───── DATA ─────

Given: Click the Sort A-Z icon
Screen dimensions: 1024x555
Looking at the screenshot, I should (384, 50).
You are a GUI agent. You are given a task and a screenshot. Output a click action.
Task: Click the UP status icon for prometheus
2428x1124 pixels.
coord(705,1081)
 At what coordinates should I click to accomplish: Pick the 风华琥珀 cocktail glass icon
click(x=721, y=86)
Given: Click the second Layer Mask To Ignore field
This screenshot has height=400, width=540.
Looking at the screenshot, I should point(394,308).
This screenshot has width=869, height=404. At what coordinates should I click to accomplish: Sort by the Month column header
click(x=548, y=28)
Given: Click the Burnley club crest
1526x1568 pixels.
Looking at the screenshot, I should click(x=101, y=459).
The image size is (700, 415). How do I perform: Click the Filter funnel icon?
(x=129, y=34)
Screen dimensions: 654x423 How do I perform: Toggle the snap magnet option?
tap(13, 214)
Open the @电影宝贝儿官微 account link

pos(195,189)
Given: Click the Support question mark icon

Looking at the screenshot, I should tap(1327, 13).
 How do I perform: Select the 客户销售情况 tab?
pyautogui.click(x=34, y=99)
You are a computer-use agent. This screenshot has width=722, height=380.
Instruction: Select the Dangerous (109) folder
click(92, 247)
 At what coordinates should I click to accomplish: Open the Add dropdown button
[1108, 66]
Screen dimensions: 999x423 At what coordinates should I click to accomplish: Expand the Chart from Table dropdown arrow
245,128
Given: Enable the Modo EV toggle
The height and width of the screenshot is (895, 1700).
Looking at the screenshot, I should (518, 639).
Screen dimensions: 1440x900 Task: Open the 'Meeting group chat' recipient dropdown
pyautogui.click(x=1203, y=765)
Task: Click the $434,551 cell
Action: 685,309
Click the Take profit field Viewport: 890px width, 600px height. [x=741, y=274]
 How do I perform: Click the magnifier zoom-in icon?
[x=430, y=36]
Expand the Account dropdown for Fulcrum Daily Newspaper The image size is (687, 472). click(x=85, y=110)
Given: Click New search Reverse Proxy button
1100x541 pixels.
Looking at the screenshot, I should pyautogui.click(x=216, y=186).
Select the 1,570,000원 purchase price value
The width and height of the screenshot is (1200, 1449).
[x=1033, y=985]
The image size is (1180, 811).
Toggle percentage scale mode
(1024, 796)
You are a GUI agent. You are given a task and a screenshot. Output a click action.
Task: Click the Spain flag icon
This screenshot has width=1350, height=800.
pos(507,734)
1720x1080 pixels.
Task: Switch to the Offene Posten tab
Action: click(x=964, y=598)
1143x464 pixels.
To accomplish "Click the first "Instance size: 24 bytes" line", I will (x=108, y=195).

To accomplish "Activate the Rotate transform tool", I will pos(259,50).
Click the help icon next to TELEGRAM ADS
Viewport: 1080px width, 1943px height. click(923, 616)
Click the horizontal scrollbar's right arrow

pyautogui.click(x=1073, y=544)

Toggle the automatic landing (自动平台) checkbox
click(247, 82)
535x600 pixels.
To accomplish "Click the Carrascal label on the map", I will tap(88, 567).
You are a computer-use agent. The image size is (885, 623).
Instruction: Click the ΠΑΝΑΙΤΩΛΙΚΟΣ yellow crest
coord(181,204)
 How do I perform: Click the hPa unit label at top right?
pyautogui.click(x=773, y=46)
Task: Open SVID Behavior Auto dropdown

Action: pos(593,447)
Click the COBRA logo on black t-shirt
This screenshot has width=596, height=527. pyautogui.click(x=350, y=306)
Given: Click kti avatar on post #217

─────

**YOUR OBJECTIVE**. All lines in the listing above between the line with "You are a computer-use agent. This" and the line with "1143x464 pixels.", inclusive, should be set down exactly, and no line outside that range.

**RESPONSE BELOW**.
You are a computer-use agent. This screenshot has width=722, height=380.
Instruction: Select the Dangerous (109) folder
click(92, 247)
 At what coordinates should I click to accomplish: Open the Add dropdown button
[1108, 66]
Screen dimensions: 999x423 At what coordinates should I click to accomplish: Expand the Chart from Table dropdown arrow
245,128
Given: Enable the Modo EV toggle
The height and width of the screenshot is (895, 1700).
Looking at the screenshot, I should (518, 639).
Screen dimensions: 1440x900 Task: Open the 'Meeting group chat' recipient dropdown
pyautogui.click(x=1203, y=765)
Task: Click the $434,551 cell
Action: 685,309
Click the Take profit field Viewport: 890px width, 600px height. [x=741, y=274]
 How do I perform: Click the magnifier zoom-in icon?
[x=430, y=36]
Expand the Account dropdown for Fulcrum Daily Newspaper The image size is (687, 472). click(x=85, y=110)
Given: Click New search Reverse Proxy button
1100x541 pixels.
Looking at the screenshot, I should pyautogui.click(x=216, y=186).
Select the 1,570,000원 purchase price value
The width and height of the screenshot is (1200, 1449).
[x=1033, y=985]
The image size is (1180, 811).
Toggle percentage scale mode
(1024, 796)
You are a GUI agent. You are given a task and a screenshot. Output a click action.
Task: Click the Spain flag icon
This screenshot has width=1350, height=800.
pos(507,734)
1720x1080 pixels.
Task: Switch to the Offene Posten tab
Action: click(x=964, y=598)
1143x464 pixels.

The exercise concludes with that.